Segment Start: RECORDS SHOWN

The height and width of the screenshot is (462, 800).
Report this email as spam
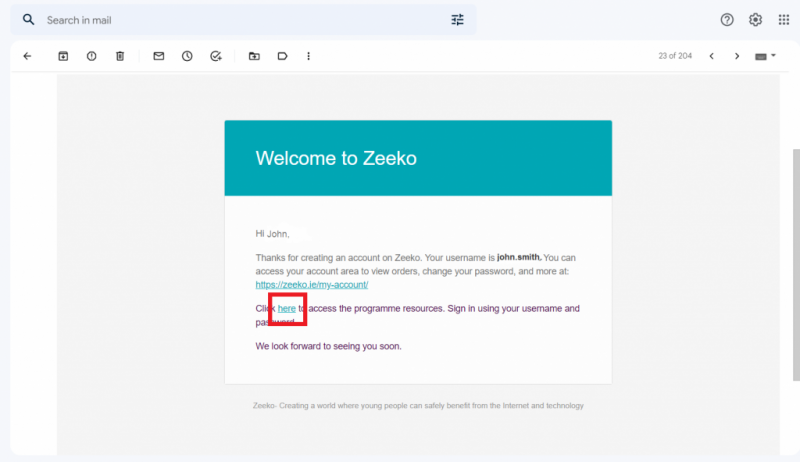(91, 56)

Segment End: RECORDS SHOWN
Segment Start: RECORDS SHOWN

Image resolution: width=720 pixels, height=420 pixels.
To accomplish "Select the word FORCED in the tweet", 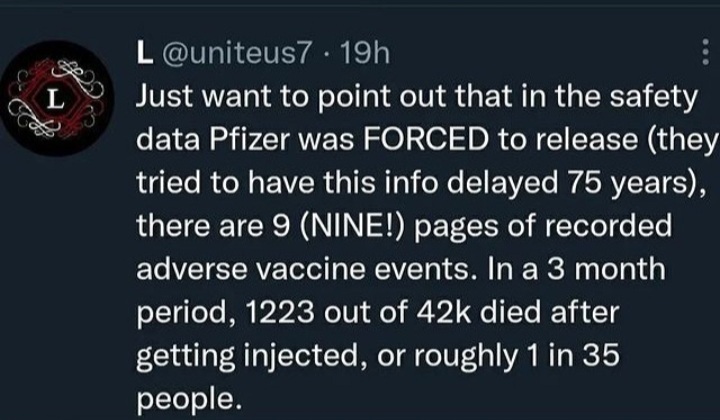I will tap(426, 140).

Segment End: RECORDS SHOWN
Segment Start: RECORDS SHOWN

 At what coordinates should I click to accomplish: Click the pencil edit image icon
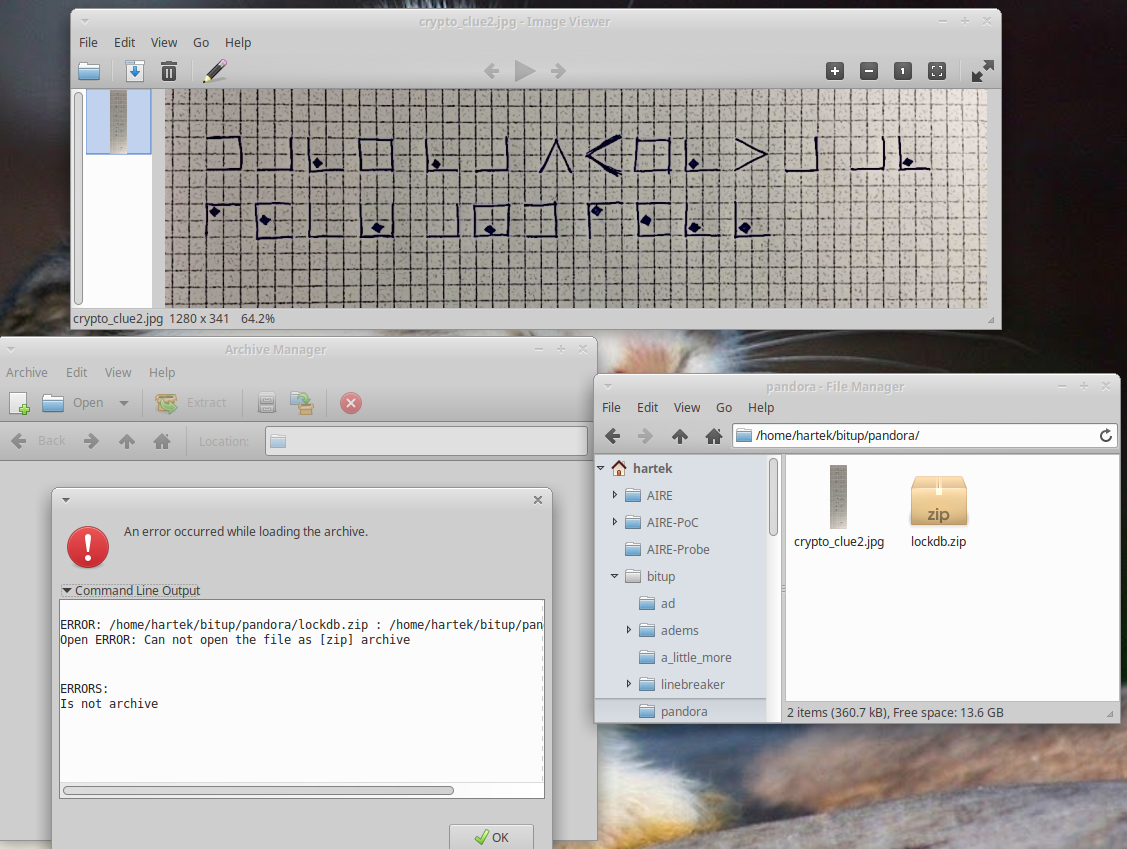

Segment End: RECORDS SHOWN

Check the listing for the word "width". Show each line that has it.

The height and width of the screenshot is (462, 800).
Image resolution: width=720 pixels, height=420 pixels.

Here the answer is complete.